Mon, 06/18/2018

There is little doubt that one of the hottest trends in healthcare information management is predictive analytics. Some of the most common research topics are predicting the likelihood of sepsis in a hospital patient, understanding who is most likely to readmit and getting insight into co-morbidities and their likely progression for certain chronic conditions. These advanced informational algorithms get our attention because they can have such a direct impact on patient wellness and our ability to deliver cost effective quality care. But if we believe that (and I am sure of us most do), why aren’t we doing it already. 

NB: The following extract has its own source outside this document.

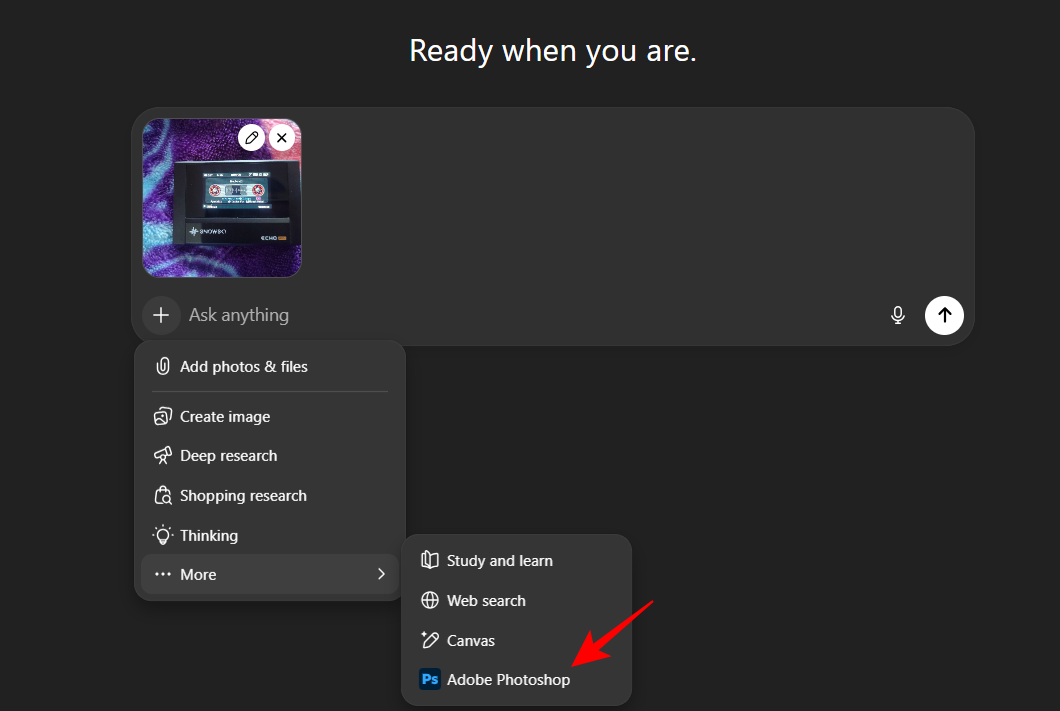Select Create image from the menu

In order to be able to effectively predict the future we need to have a firm understanding of the present and the past. The nature of healthcare data and its tendency to be voluminous while often living in segregated siloed systems often doesn’t allow us to have a firm understanding on what is actually going on. Sure, I can tell you everything we did while the patient was in the hospital, every test we ordered, the results and other observations, what we instructed the patient when they left and what meds we prescribed. But I don’t necessarily know if they filled their prescription, whether they reliably took their medicine or followed any of the instructions. We do outreach but I am not exactly sure what we learned from it. And predictive models can be heavily influenced by the lack of a complete picture of what happened, when and under what conditions. 

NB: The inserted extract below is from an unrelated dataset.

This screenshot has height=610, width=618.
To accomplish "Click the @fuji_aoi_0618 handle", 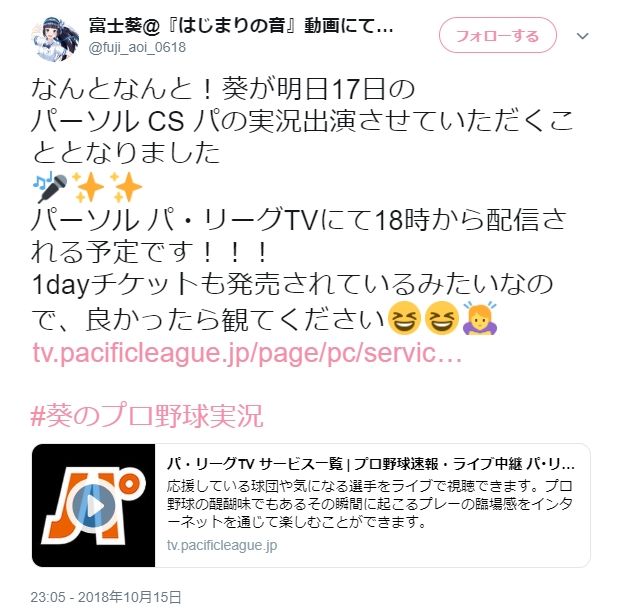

But that simple example represents a real opportunity for technology to help understand what happened. Every process I describe above has supporting systems that contain important information that we need to understand the present and the past. By acquiring and harmonizing the data, we can break down the barriers that fragmented systems create. We can then develop a solid understanding of the patient, their interactions and experience with us and get a complete understanding of all aspects of the patient encounter(s) represented in the data. This “new” data can now form a reliable basis from which to predict the likelihood of future events.